* RAW DATA
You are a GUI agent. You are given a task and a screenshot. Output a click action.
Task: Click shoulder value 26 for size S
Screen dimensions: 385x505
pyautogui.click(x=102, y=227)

...

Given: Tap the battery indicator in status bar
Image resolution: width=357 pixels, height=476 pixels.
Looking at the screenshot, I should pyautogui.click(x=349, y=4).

==

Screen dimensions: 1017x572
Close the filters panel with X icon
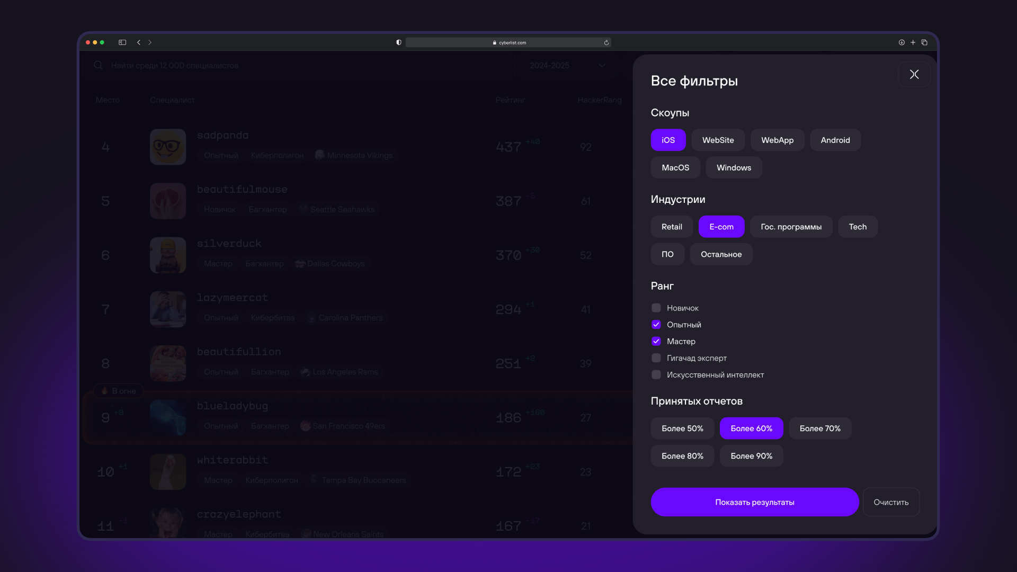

* TASK INSTRUCTIONS
Update the entries from the line with "Screen dimensions: 1017x572" to the line with "Close the filters panel with X icon", replacing "filters panel" with "settings menu" and leaving everything else unchanged. Return only those lines.

* RESPONSE TO THIS EXERCISE
Screen dimensions: 1017x572
Close the settings menu with X icon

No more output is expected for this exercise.